Os trabalhadores também têm de se adaptar ao horário em que os trabalhos são oferecidos. Um perfil traçado pelo professor Matheus Viana Braz, da UEMG (Universidade Estadual de Minas Gerais), mostra que os brasileiros se conectam durante a madrugada para conseguir os bicos.
Os resultados integram a segunda rodada de avaliação feita pelo Fairwork com plataformas de trabalho exclusivamente remoto. A Prolific, voltada a projetos acadêmicos, foi a plataforma melhor avaliada em 2022 e perdeu dois pontos. A francesa Comeup conseguiu melhorar em termos de gestão e contratos e saltou de dois para cinco pontos. O Mechanical Turk zerou em ambas as ocasiões.

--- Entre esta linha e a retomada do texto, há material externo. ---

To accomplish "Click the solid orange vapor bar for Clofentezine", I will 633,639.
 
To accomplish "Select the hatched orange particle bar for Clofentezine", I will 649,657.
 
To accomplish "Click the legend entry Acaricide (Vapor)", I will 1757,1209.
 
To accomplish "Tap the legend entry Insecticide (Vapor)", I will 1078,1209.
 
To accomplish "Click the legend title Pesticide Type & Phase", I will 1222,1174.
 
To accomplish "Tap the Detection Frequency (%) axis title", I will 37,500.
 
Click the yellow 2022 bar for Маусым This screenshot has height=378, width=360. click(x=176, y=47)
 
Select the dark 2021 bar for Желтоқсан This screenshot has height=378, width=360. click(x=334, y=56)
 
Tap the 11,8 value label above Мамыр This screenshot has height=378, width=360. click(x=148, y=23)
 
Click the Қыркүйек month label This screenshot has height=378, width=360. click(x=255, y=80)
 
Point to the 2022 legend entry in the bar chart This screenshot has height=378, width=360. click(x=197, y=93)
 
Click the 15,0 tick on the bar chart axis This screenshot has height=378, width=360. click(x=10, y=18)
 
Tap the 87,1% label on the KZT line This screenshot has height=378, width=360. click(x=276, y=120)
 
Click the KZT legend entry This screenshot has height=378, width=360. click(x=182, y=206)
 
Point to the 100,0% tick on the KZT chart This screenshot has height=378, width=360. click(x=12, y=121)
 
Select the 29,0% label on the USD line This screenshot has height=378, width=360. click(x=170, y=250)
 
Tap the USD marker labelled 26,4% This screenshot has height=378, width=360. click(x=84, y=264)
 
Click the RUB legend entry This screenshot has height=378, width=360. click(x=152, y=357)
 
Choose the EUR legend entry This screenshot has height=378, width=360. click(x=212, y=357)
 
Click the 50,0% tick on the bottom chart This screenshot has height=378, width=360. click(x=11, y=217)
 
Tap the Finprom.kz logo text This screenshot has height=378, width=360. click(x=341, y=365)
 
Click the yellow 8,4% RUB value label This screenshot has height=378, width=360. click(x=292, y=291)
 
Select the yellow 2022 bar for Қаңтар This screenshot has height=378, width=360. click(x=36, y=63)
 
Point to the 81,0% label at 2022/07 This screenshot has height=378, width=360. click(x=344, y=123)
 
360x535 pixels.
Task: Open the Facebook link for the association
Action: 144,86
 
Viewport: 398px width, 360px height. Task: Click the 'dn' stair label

Valente explica que o Fairwork é uma pesquisa-ação. Os pesquisadores avaliam as empresas com base nas respostas dos trabalhadores e, depois, questionam as empresas sob as queixas encontradas. As plataformas têm até 15 dias para apresentar respostas e obter pontos nos quesitos em que estavam aquém.
A ComeUp e a nigeriana TeraWork, por exemplo, adotaram políticas para garantir o pagamento de salário mínimo local após serem procuradas pelo Fairwork.
As pessoas que trabalham diretamente para a Amazon elegeram a gigante do varejo como a melhor empresa para se trabalhar nos Estados Unidos, segundo pesquisa do LinkedIn.
Neste ano, ao mesmo tempo, trabalhadores do Mechanical Turk começam a recorrer a inteligências artificiais geradoras para entregar mais tarefas e são substituídas pela tecnologia.
Artigo do professor Fabrizio Gilardi, da Universidade de Zurique, de março, mostra que o ChatGPT faz o trabalho de anotação de dados 20 vezes mais barato do que uma pessoa no Mechanical Turk. Contudo, nem toda tarefa disponível no Mechanical Turk ainda é realizável por computadores.